SELECTED EXCERPT
But another deadline now purports to loom over the Pound and wider process, also for a second Sunday on the trot, with Michel Barnier reiterating a European parliament demand for an agreement to be struck by then else its ratification be delayed until the New Year and after the December 31 expiry of the Brexit transition. Limbo in uncharted legal territory awaits in such circumstances and likely, a further retrenchment for a Pound that fell from first place for the week among majors to the third spot on Friday.

Pound Sterling would still have a long journey ahead to make it back to last Friday's levels, in the event that things truly do begin to go awry again. 

Above: Pound Sterling performance against major counterparts on Friday (left) and for the week (right). 

"So far, their madman strategies have worked out reasonably well," says Michael Every, a strategist at Rabobank. "The UK government also believes that time is on their side, so even as the European Parliament stated that this Sunday will be the last possible moment for a deal if negotiators want it to be ratified before year-end, please keep in mind what happened to all the other deadlines. Let’s just hope they’ll get it done this time around."

Last week the two sides were deadlocked over new European demands for a so-called ratchet clause that would compel dynamic UK alignment with the ever-closer union's rules for an ever-expanding 'level playing field' on a range of matters that are said to be relevant for "open and fair competition."

This was after previously being at loggerheads over whether there would be any EU rulebook at all. Only time will tell whether and what compromises have been made, although with Sterling's slide inspired only by a new purported deadline on Friday, the market may be underappreciating the ratification risks that could yet emerge in the London's House of Commons.

"I think there has been a deliberate misunderstanding by the EU and its friends over what Brexit is about and what we need to do in order to achieve a proper Brexit. A proper Brexit is taking back control; it is recreating the sovereignty of the people of the United Kingdom through their Parliament," says John Redwood MP (Wokingham) (Con), speaking during a Tuesday House of Commons debate on the Taxation (Post-transition Period) Bill. "The EU has this idea that they can define and enforce a so called level playing field, though it usually looks more like a playing field that has been carefully prepared for the EU Home team to have an advantage." 

Above: Pound-to-Dollar rate shown at daily intervals alongside Pound-to-Euro rate (black line, left axis).

Furthermore, the extent to which the Prime Minister appreciates these ratification risks could have significant bearing on the degree to which Sunday's deadline is overran, and so the performance of the Pound in the short-term.

There are two weeks on the clock before the end of the transition and the more of this time that can be taken up by domestic scrutiny of any agreement, the more likely it may be that ratification risks crystalise in London. 

Redwood, who's often described by some as one of the Conservative Party's "hardline" MPs for his having been a stalwart and steward of the multi-decade campaign for UK independence, offers insight on the key faultlines.

DATASET SECTION
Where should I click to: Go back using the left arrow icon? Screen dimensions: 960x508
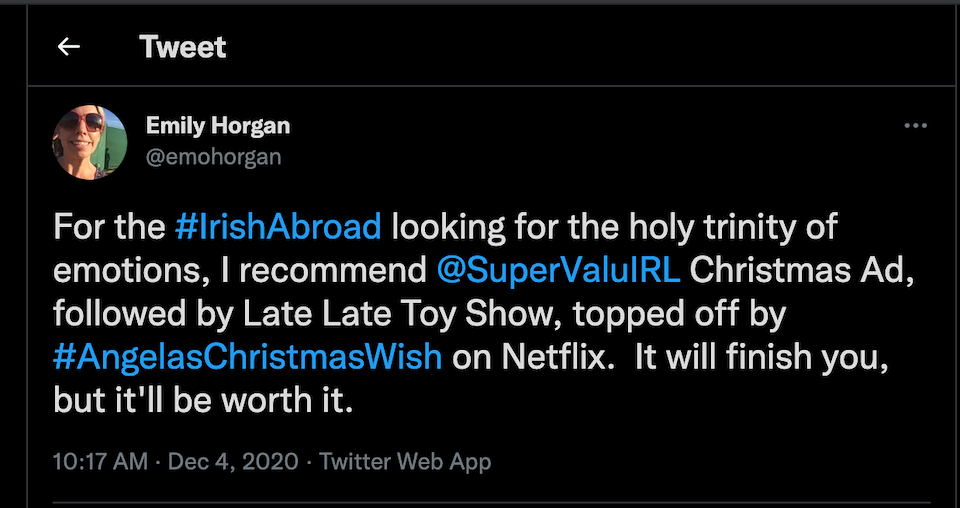point(69,47)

AIM OF THE TASK
From the Pound Sterling article, reproduce the stretch from "Furthermore, the extent" through "crystalise in London.". None of the data is used here.

FINISHED TASK
Furthermore, the extent to which the Prime Minister appreciates these ratification risks could have significant bearing on the degree to which Sunday's deadline is overran, and so the performance of the Pound in the short-term.

There are two weeks on the clock before the end of the transition and the more of this time that can be taken up by domestic scrutiny of any agreement, the more likely it may be that ratification risks crystalise in London.